A witty and irresistible story of a mother and daughter regarding each other through the looking glass of time, grief, and forgiveness.
In two beautifully counterpoised narratives, two women—mother and daughter—try to make sense of their own lives by revisiting what they know about each other. The History of Great Things tells the entwined stories of Lois, a daughter of the Depression Midwest who came to New York to transform herself into an opera star, and her daughter, Elizabeth, an aspiring writer who came of age in the 1970s and ’80s in the forbidding shadow of her often-absent, always larger-than-life mother. In a tour de force of storytelling and human empathy, Elizabeth chronicles the events of her mother’s life, and in turn Lois recounts her daughter’s story—pulling back the curtain on lifelong secrets, challenging and interrupting each other, defending their own behavior, brandishing or swallowing their pride, and, ultimately, coming to understand each other in a way that feels both extraordinary and universal.
The History of Great Things is a novel about a mother and daughter who are intimately connected and not connected enough; it will make readers laugh and cry and wonder how we become the adults we always knew we should—even if we’re not always adults our parents understand.
About the Author
Elizabeth Crane is the author of the novel We Only Know So Much and three collections of short stories. Her stories have been featured on NPR’s Selected Shorts. She is a recipient of the Chicago Public Library 21st Century Award, and her work has been adapted for the stage by Chicago’s Steppenwolf Theatre Company. A feature film adaptation of We Only Know So Much will be released in 2016.
“The novel flows smoothly, and readers game for offbeat narrative approaches will be well rewarded. . . . So much like the relationship they’re borne of, Crane’s deeply realized mother-daughter inventions are therapeutic and ruthless, heartfelt and crushing. A lovely exercise in the wild, soothing wonders of imagination.”

Information given >>
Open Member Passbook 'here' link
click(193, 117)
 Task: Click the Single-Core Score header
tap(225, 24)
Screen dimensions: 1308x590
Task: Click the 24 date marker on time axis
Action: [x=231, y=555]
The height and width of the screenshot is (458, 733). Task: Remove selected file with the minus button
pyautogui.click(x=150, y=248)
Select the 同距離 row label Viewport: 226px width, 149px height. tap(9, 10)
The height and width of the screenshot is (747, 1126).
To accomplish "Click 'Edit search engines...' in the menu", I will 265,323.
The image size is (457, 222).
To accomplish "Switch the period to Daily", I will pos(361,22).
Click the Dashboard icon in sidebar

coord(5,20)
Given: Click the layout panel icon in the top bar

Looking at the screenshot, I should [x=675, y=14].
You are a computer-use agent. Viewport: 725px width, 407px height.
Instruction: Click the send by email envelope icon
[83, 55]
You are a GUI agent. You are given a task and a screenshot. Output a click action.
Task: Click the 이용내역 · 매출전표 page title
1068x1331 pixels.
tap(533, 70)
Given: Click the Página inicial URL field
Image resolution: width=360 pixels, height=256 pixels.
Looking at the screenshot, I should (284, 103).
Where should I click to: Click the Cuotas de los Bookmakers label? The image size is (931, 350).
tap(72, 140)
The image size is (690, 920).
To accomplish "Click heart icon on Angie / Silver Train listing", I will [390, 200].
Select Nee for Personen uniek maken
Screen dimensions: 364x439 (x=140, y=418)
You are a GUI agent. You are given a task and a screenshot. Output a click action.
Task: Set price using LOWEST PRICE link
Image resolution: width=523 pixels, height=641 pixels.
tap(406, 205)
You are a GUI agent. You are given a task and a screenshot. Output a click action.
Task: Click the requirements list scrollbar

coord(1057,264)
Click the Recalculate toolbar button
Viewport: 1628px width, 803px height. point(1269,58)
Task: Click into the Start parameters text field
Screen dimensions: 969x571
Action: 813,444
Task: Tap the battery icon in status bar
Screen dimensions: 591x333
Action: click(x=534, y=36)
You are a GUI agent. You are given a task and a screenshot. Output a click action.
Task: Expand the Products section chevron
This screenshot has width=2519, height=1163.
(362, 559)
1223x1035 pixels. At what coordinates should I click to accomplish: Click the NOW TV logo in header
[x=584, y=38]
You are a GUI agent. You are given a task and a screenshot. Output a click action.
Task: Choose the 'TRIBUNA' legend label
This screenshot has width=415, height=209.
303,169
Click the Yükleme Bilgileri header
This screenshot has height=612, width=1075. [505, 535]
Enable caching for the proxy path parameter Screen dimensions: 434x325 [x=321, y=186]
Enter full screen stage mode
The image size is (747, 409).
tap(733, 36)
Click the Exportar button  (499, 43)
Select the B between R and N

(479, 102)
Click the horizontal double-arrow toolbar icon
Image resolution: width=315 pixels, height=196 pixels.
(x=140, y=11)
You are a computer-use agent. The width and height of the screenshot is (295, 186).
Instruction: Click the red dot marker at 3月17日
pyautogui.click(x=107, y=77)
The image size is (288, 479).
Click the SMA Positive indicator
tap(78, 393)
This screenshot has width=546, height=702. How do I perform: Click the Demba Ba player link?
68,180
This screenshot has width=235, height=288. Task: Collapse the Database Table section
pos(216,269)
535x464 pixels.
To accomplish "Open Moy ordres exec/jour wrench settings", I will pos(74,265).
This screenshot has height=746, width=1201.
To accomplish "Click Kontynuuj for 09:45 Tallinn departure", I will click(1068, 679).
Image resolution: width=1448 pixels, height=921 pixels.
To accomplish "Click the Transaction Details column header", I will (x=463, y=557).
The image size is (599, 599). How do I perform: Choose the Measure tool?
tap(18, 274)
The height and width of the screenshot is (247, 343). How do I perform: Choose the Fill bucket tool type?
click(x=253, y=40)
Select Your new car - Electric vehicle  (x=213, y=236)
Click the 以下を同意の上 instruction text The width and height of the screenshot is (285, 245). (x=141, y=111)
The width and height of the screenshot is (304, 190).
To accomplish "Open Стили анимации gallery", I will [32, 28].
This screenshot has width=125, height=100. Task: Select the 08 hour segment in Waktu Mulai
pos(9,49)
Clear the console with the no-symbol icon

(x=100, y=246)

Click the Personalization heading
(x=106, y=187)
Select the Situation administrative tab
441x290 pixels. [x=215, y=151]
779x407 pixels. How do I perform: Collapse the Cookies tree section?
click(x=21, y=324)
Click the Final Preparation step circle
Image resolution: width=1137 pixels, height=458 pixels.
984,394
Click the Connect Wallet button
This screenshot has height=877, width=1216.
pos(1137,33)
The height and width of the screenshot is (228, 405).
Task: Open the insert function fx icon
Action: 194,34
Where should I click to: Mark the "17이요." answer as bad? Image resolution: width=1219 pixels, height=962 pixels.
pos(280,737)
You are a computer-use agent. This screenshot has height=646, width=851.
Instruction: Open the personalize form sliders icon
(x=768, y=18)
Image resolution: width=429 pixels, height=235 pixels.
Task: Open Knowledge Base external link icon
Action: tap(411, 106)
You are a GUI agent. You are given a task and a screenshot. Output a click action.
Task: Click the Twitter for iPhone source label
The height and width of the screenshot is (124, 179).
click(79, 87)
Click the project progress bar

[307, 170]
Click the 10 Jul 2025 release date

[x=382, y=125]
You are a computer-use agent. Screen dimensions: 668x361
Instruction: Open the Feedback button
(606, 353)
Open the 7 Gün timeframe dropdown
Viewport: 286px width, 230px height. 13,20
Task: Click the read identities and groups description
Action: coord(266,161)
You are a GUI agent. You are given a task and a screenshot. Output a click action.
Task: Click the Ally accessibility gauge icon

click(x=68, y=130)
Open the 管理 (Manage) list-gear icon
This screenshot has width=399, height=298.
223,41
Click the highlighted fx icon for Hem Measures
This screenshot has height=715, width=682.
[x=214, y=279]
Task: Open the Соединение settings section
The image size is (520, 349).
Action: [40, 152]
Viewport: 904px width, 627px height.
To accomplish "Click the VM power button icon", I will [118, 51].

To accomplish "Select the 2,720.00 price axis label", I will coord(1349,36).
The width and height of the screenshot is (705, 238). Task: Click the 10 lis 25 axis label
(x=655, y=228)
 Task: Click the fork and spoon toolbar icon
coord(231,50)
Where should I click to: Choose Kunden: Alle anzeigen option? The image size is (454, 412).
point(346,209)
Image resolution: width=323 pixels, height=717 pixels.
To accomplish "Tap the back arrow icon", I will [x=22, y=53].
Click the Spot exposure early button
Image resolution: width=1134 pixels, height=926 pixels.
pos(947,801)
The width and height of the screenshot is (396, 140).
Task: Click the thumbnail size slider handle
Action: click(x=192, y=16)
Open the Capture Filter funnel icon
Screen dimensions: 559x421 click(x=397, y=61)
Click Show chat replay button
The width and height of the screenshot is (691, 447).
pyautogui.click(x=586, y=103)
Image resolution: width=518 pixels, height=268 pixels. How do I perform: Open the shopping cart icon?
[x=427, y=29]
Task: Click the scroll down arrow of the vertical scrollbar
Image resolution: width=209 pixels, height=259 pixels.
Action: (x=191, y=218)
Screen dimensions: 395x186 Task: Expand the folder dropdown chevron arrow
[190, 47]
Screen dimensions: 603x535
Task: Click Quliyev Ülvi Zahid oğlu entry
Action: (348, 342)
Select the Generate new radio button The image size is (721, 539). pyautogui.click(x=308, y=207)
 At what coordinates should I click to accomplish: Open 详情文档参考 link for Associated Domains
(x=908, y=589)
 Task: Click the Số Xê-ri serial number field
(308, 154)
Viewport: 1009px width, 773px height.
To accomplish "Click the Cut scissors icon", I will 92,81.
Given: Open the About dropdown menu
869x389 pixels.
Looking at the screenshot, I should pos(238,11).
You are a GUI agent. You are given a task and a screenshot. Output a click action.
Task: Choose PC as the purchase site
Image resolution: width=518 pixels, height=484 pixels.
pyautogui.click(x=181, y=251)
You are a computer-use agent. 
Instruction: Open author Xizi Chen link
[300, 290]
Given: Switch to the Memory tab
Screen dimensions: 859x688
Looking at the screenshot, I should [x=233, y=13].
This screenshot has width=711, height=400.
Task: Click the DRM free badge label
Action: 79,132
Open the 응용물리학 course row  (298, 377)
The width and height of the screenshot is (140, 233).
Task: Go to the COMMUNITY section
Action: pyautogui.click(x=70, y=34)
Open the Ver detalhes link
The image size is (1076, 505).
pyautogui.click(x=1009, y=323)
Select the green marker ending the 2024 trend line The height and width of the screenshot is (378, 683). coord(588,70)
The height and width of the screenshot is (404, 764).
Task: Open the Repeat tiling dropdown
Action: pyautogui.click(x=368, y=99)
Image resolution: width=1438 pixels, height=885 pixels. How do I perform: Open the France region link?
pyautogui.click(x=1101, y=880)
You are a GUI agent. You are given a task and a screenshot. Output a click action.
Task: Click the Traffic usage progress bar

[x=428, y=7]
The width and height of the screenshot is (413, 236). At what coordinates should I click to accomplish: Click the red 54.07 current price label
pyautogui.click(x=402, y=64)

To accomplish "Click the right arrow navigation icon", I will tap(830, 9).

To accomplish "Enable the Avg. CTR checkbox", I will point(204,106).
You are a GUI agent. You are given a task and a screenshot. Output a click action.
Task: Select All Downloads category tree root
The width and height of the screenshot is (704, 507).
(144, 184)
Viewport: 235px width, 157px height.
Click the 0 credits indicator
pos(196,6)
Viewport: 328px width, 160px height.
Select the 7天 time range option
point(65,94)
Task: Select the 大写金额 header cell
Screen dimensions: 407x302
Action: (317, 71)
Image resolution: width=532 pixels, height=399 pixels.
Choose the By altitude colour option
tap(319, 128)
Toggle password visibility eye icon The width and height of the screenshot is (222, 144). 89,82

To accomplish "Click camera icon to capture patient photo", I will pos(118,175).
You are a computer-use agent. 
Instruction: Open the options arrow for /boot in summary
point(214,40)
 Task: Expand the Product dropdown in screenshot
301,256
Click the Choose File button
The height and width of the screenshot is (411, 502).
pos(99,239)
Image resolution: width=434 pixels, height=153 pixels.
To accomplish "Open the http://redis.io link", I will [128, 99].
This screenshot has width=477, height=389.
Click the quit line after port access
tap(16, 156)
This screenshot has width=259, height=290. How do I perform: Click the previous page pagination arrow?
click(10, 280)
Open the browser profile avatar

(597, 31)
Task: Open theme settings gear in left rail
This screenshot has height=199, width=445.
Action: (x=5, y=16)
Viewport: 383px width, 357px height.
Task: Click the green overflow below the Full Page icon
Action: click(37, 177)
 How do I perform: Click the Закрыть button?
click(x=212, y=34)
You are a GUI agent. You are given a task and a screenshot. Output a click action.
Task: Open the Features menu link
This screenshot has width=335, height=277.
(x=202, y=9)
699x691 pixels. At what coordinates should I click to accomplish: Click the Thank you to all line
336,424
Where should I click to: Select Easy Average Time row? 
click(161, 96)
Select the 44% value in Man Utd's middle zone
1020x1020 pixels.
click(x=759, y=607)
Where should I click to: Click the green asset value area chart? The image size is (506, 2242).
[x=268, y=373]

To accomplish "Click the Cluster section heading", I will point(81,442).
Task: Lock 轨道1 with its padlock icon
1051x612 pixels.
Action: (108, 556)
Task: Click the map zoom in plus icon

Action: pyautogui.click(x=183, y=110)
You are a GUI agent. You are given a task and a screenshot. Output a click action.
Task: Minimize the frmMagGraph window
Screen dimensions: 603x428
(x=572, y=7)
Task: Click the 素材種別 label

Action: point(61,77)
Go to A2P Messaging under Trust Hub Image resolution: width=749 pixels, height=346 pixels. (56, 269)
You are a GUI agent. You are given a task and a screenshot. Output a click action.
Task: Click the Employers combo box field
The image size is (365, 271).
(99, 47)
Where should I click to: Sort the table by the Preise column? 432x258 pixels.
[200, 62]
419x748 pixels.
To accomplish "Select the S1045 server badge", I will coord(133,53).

Apply what you read >>
• 1. Answer these about the description of the novel The History of Great Things:
(a) What did Lois hope to become when she came to New York?
(b) In which decades did Elizabeth come of age?
(c) Which theater company adapted Elizabeth Crane's work for the stage?
• 2. Write the next part of the description of the novel The History of Great Things, picking up after its final sentence.
The items come from a different source than the description of the novel.

Answers for the exercise >>
• 1.
(a) An opera star.
(b) The 1970s and '80s.
(c) Chicago's Steppenwolf Theatre Company.

• 2.
— Booklist (starred review)
“Poignant and hilarious...Crane writes about the relationship between a deceased mother and her daughter as they tell each other’s stories to understand each other.”
— Michele Filgate, Los Angeles Times
“Imagine sitting at a leisurely dinner with two intelligent women, a mother and daughter....The format may be experimental, but the emotions the book will stir in readers are moving and heartbreakingly familiar.”
— Library Journal
“Elizabeth Crane’s latest novel, The History of Great Things, is a poignant dual narrative featuring a mother and daughter whose disparate paths ultimately prevent them from ever truly understanding each other. . . . Alternating between laugh-out-loud humor and heart-rending melancholy, Crane gives us a mother and daughter who never quite grasp each other’s life stories, but who find truth through unconditional love.”
“Ultimately, The History of Great Things is a story of perception, one well worth reading. It serves as a reminder that what truly matters to each of us is not what actually happens, but how we remember it.”
— The Rumpus.com
“Cowritten, in a sense, by a daughter and her absent mother (who speaks from beyond the grave), this is an important work, fearless in both structure and vision, with Crane’s razor-edge fusion of intelligence, humor, and emotion informing every chapter. Get ready, world: this one’s going to be huge.”
— Jamie Quatro, author of I Want to Show You More
“I cannot remember the last time I simultaneously cried and laughed as hard as I did while reading Elizabeth Crane’s glorious, tender knockout of a novel, The History of Great Things. Wait, yes I can. It was the last time I spoke to my mom about life.”
— Amber Tamblyn, author of Dark Sparkler
“Like everything Elizabeth Crane writes, The History of Great Things is wonderful fun to read-smart, insightful, and witty-but it will break your heart, too. It stares down the poignant question so many daughters want to ask: How well did my mother really know me?”